After further inspection (vocab size, bboxes, dimensions, classes...) I noticed that there's negative values inside the input tensor causing the error. While input tensors of successful previous iterations have unsigned integers only.

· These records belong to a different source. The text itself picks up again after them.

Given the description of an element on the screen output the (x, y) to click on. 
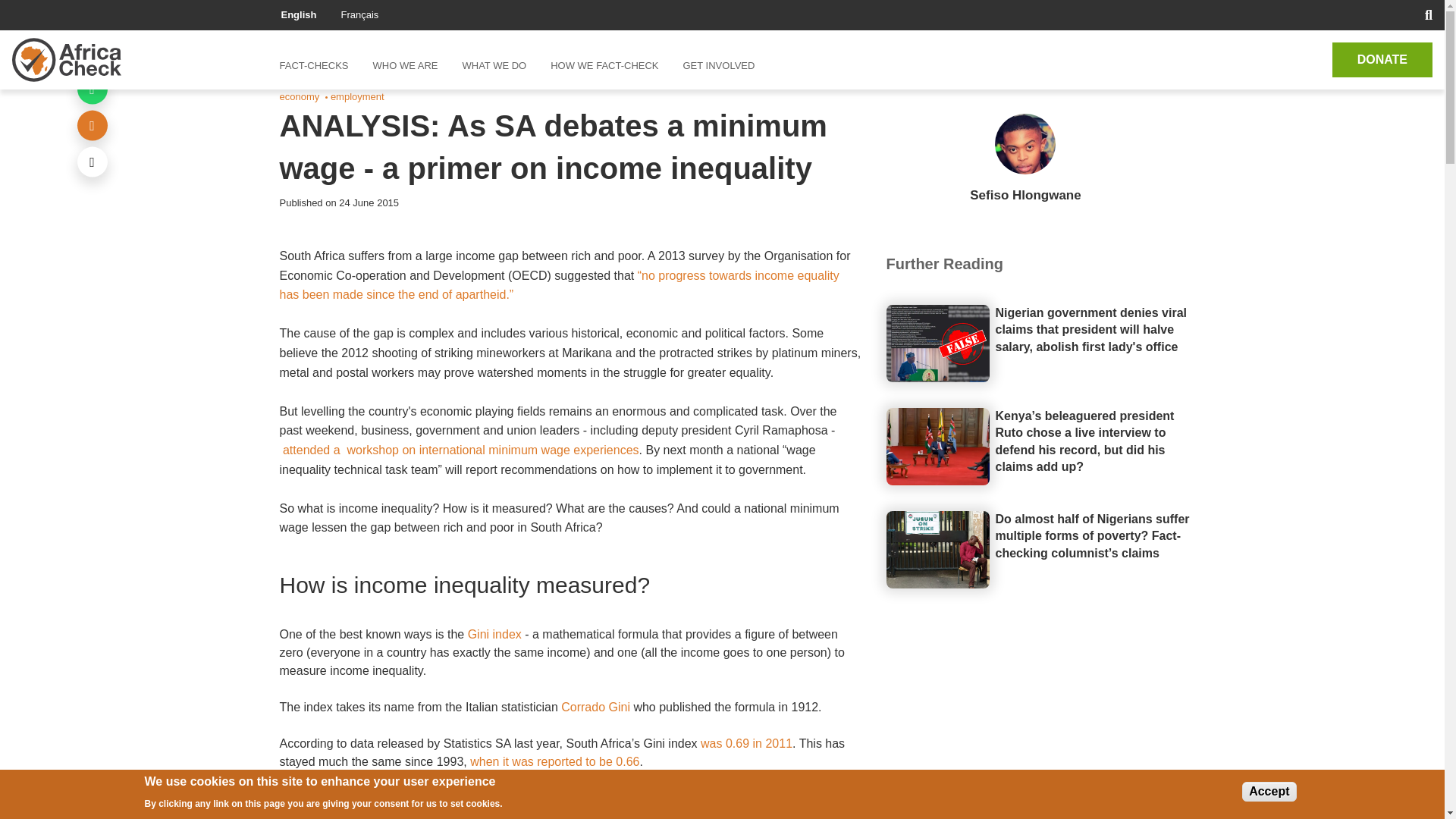
HOW WE FACT-CHECK (603, 65)
WHAT WE DO (493, 65)
FACT-CHECKS (319, 65)
GET INVOLVED (718, 65)
WHO WE ARE (405, 65)
DONATE (1382, 59)
English (298, 14)
Given the description of an element on the screen output the (x, y) to click on. 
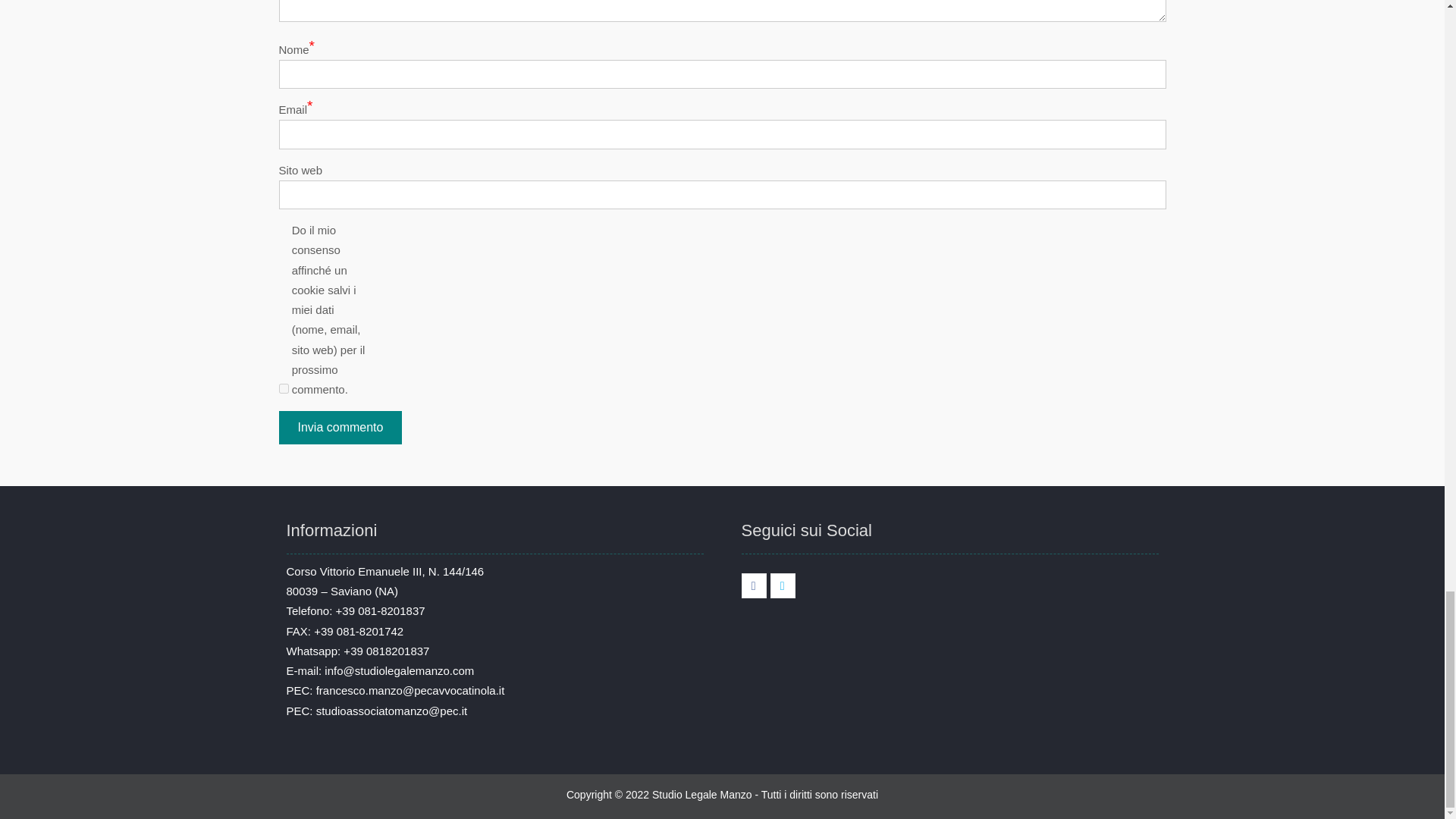
yes (283, 388)
Invia commento (341, 427)
Given the description of an element on the screen output the (x, y) to click on. 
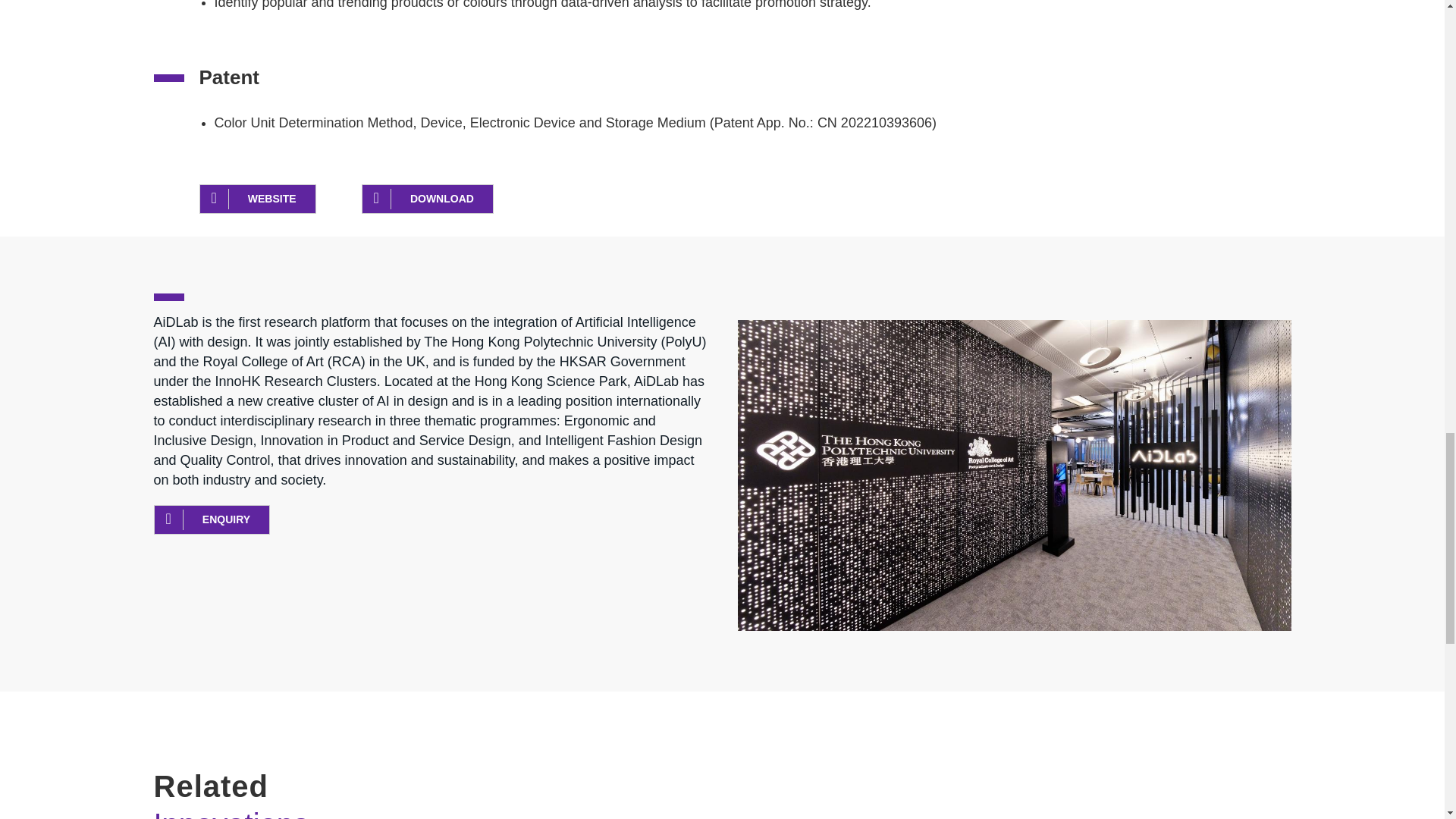
ENQUIRY (210, 519)
DOWNLOAD (427, 198)
WEBSITE (256, 198)
Given the description of an element on the screen output the (x, y) to click on. 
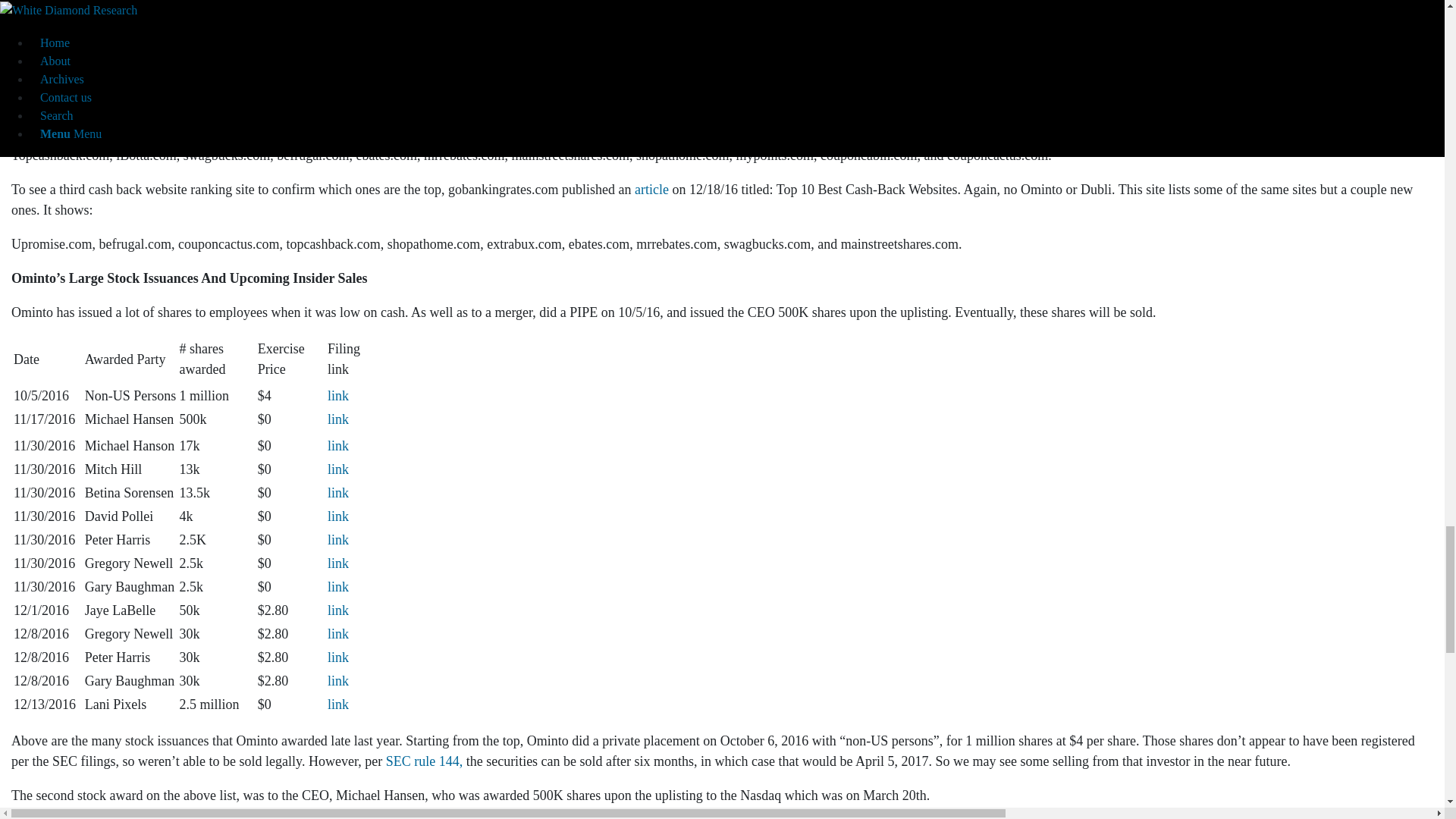
link (338, 680)
link (338, 492)
link (338, 563)
link (338, 445)
article (239, 66)
link (338, 657)
link (338, 586)
link (338, 468)
link (338, 539)
link (338, 610)
Given the description of an element on the screen output the (x, y) to click on. 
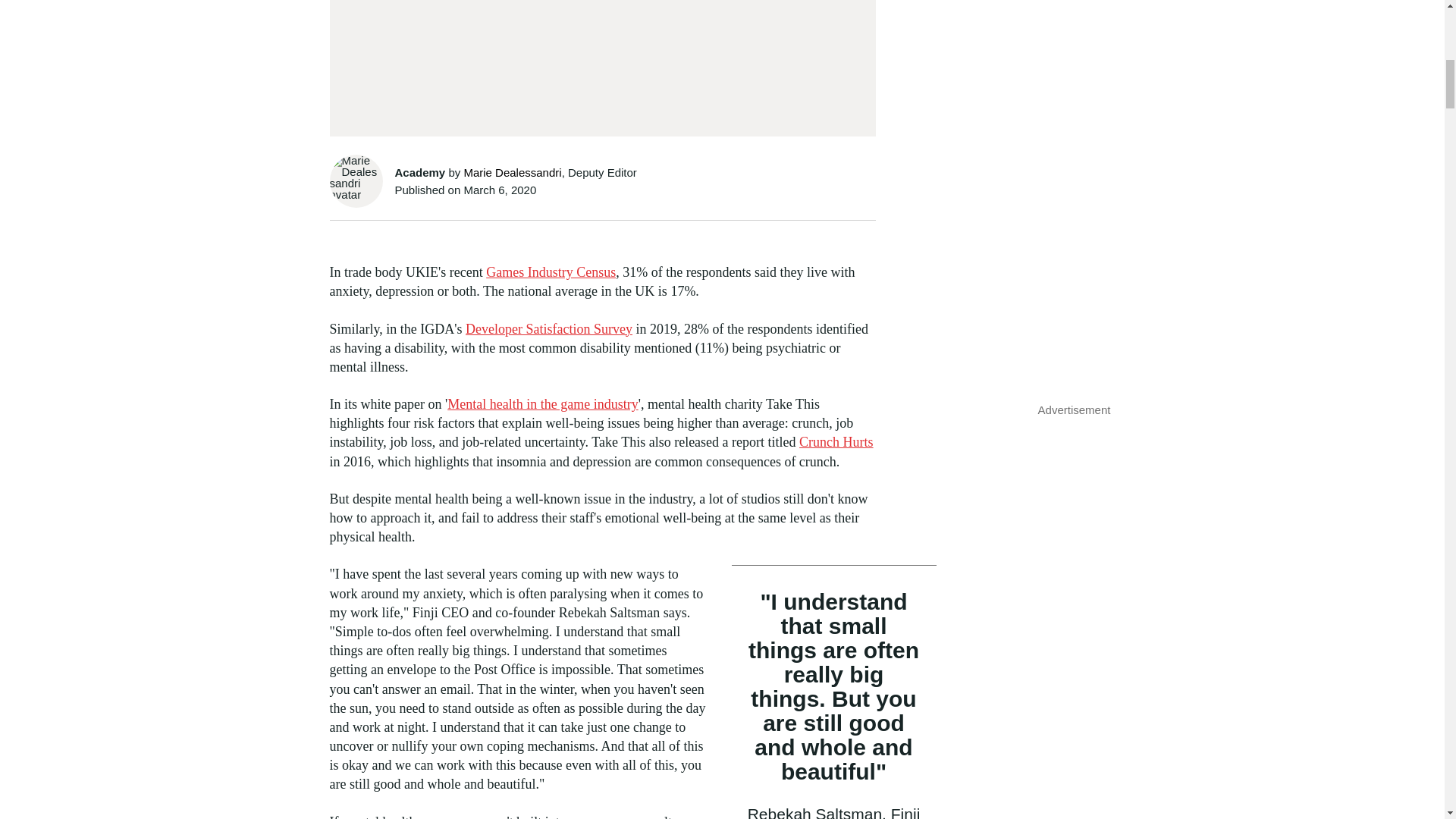
Crunch Hurts (836, 441)
Mental health in the game industry (541, 403)
Marie Dealessandri (511, 172)
Developer Satisfaction Survey (548, 328)
Games Industry Census (550, 272)
Given the description of an element on the screen output the (x, y) to click on. 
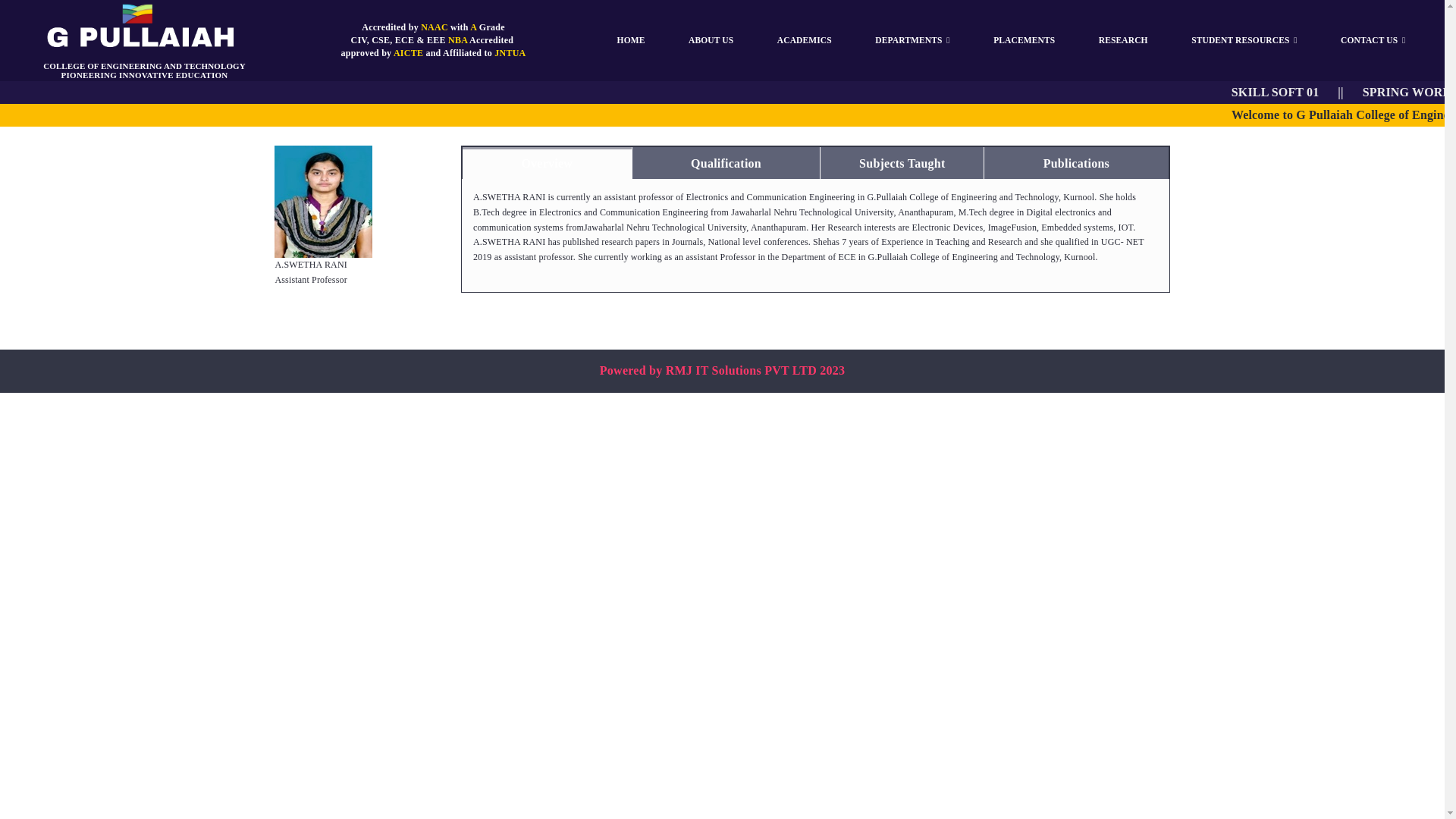
ABOUT US (710, 40)
RESEARCH (1122, 40)
DEPARTMENTS (911, 40)
HOME (630, 40)
STUDENT RESOURCES (1244, 40)
PLACEMENTS (1024, 40)
approved by AICTE and Affiliated to JNTUA (432, 52)
NAAC (434, 27)
ACADEMICS (804, 40)
NBA (458, 40)
Given the description of an element on the screen output the (x, y) to click on. 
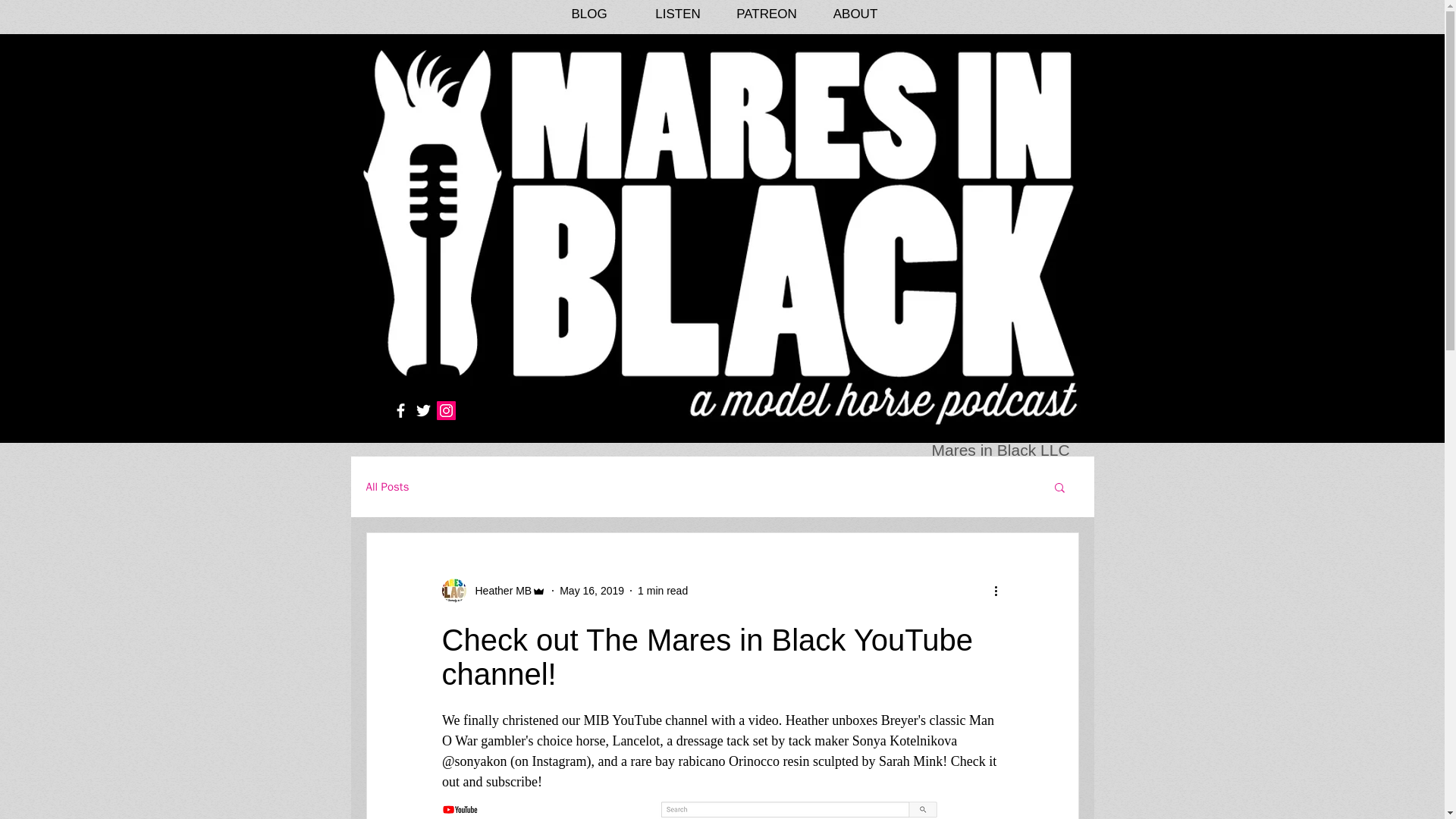
PATREON (766, 14)
ABOUT (854, 14)
BLOG (588, 14)
All Posts (387, 486)
Heather MB (493, 590)
Mares in Black Podcast channel on YouTube! (722, 810)
LISTEN (677, 14)
May 16, 2019 (591, 590)
Heather MB (498, 590)
1 min read (662, 590)
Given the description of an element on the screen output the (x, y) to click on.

These negative numbers are returned by _calc_spatial_position_embeddings(self, bbox) in modeling_layoutlmv2.py

line 92 :

h_position_embeddings = self.h_position_embeddings(bbox[:, :, 3] - bbox[:, :, 1])

What may cause the returned input values to be negative?
What could I do to prevent this error from happening?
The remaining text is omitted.